Begin Listing
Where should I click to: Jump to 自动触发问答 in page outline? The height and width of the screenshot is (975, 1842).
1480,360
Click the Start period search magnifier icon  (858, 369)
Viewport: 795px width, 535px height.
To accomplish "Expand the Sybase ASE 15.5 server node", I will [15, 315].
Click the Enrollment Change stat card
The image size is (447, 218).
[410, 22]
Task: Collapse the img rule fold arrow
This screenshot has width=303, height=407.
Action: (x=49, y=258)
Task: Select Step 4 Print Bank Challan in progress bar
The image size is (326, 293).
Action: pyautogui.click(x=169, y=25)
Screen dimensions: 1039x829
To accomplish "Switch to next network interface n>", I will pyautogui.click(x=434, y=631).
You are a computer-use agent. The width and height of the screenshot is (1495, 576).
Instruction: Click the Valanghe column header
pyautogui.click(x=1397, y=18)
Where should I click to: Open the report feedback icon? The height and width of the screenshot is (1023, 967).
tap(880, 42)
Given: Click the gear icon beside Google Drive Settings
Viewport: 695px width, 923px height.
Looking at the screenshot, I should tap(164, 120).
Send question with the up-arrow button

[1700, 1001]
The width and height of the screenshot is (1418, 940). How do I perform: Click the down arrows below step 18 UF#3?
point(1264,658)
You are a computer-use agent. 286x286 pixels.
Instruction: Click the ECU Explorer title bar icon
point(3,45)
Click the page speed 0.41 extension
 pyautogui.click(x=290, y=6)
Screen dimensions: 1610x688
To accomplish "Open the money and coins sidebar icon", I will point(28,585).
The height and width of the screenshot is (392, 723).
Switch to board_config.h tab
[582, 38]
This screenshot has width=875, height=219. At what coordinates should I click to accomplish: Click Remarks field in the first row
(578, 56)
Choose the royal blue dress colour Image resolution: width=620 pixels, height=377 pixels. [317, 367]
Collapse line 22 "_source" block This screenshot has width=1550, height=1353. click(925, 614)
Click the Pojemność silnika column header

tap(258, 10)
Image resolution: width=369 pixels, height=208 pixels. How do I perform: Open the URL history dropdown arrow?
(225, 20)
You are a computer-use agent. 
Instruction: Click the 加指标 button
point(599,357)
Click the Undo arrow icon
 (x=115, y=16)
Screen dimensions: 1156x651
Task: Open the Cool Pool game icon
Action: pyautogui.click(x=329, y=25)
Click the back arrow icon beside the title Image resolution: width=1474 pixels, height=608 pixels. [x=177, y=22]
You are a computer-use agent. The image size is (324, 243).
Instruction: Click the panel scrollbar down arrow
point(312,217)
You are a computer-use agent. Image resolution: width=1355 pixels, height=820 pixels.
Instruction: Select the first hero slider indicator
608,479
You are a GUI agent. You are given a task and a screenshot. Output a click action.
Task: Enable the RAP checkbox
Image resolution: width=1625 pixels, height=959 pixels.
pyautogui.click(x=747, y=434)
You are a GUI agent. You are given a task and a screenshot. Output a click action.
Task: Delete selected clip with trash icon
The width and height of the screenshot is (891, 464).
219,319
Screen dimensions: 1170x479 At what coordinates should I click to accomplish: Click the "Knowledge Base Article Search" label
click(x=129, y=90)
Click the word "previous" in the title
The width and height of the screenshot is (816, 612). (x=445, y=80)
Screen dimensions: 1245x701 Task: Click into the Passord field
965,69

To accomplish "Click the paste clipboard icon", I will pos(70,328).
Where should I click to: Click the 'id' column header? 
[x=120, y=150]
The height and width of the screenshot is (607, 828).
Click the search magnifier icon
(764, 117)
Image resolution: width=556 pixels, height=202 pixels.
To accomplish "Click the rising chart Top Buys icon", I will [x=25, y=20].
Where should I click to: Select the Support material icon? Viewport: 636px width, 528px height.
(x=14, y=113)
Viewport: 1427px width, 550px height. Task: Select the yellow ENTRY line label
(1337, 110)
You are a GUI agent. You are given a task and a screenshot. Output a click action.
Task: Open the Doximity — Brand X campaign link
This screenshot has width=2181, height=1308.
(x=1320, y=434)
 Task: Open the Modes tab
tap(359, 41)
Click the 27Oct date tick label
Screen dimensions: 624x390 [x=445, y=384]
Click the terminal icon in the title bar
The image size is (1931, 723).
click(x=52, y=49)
End Listing
* [What you should do] Reproduce the data above, substituting "Display area" for each occurrence of "Viewport" and keeping everything else unchanged.

* [The response]
Where should I click to: Jump to 自动触发问答 in page outline? The height and width of the screenshot is (975, 1842).
1480,360
Click the Start period search magnifier icon  (858, 369)
Display area: 795px width, 535px height.
To accomplish "Expand the Sybase ASE 15.5 server node", I will [15, 315].
Click the Enrollment Change stat card
The image size is (447, 218).
[410, 22]
Task: Collapse the img rule fold arrow
This screenshot has width=303, height=407.
Action: (x=49, y=258)
Task: Select Step 4 Print Bank Challan in progress bar
The image size is (326, 293).
Action: pyautogui.click(x=169, y=25)
Screen dimensions: 1039x829
To accomplish "Switch to next network interface n>", I will pyautogui.click(x=434, y=631).
You are a computer-use agent. The width and height of the screenshot is (1495, 576).
Instruction: Click the Valanghe column header
pyautogui.click(x=1397, y=18)
Where should I click to: Open the report feedback icon? The height and width of the screenshot is (1023, 967).
tap(880, 42)
Given: Click the gear icon beside Google Drive Settings
Display area: 695px width, 923px height.
Looking at the screenshot, I should tap(164, 120).
Send question with the up-arrow button

[1700, 1001]
The width and height of the screenshot is (1418, 940). How do I perform: Click the down arrows below step 18 UF#3?
point(1264,658)
You are a computer-use agent. 286x286 pixels.
Instruction: Click the ECU Explorer title bar icon
point(3,45)
Click the page speed 0.41 extension
 pyautogui.click(x=290, y=6)
Screen dimensions: 1610x688
To accomplish "Open the money and coins sidebar icon", I will point(28,585).
The height and width of the screenshot is (392, 723).
Switch to board_config.h tab
[582, 38]
This screenshot has width=875, height=219. At what coordinates should I click to accomplish: Click Remarks field in the first row
(578, 56)
Choose the royal blue dress colour Image resolution: width=620 pixels, height=377 pixels. [317, 367]
Collapse line 22 "_source" block This screenshot has width=1550, height=1353. click(925, 614)
Click the Pojemność silnika column header

tap(258, 10)
Image resolution: width=369 pixels, height=208 pixels. How do I perform: Open the URL history dropdown arrow?
(225, 20)
You are a computer-use agent. 
Instruction: Click the 加指标 button
point(599,357)
Click the Undo arrow icon
 (x=115, y=16)
Screen dimensions: 1156x651
Task: Open the Cool Pool game icon
Action: pyautogui.click(x=329, y=25)
Click the back arrow icon beside the title Image resolution: width=1474 pixels, height=608 pixels. [x=177, y=22]
You are a computer-use agent. The image size is (324, 243).
Instruction: Click the panel scrollbar down arrow
point(312,217)
You are a computer-use agent. Image resolution: width=1355 pixels, height=820 pixels.
Instruction: Select the first hero slider indicator
608,479
You are a GUI agent. You are given a task and a screenshot. Output a click action.
Task: Enable the RAP checkbox
Image resolution: width=1625 pixels, height=959 pixels.
pyautogui.click(x=747, y=434)
You are a GUI agent. You are given a task and a screenshot. Output a click action.
Task: Delete selected clip with trash icon
The width and height of the screenshot is (891, 464).
219,319
Screen dimensions: 1170x479 At what coordinates should I click to accomplish: Click the "Knowledge Base Article Search" label
click(x=129, y=90)
Click the word "previous" in the title
The width and height of the screenshot is (816, 612). (x=445, y=80)
Screen dimensions: 1245x701 Task: Click into the Passord field
965,69

To accomplish "Click the paste clipboard icon", I will pos(70,328).
Where should I click to: Click the 'id' column header? 
[x=120, y=150]
The height and width of the screenshot is (607, 828).
Click the search magnifier icon
(764, 117)
Image resolution: width=556 pixels, height=202 pixels.
To accomplish "Click the rising chart Top Buys icon", I will [x=25, y=20].
Where should I click to: Select the Support material icon? Display area: 636px width, 528px height.
(x=14, y=113)
Display area: 1427px width, 550px height. Task: Select the yellow ENTRY line label
(1337, 110)
You are a GUI agent. You are given a task and a screenshot. Output a click action.
Task: Open the Doximity — Brand X campaign link
This screenshot has width=2181, height=1308.
(x=1320, y=434)
 Task: Open the Modes tab
tap(359, 41)
Click the 27Oct date tick label
Screen dimensions: 624x390 [x=445, y=384]
Click the terminal icon in the title bar
The image size is (1931, 723).
click(x=52, y=49)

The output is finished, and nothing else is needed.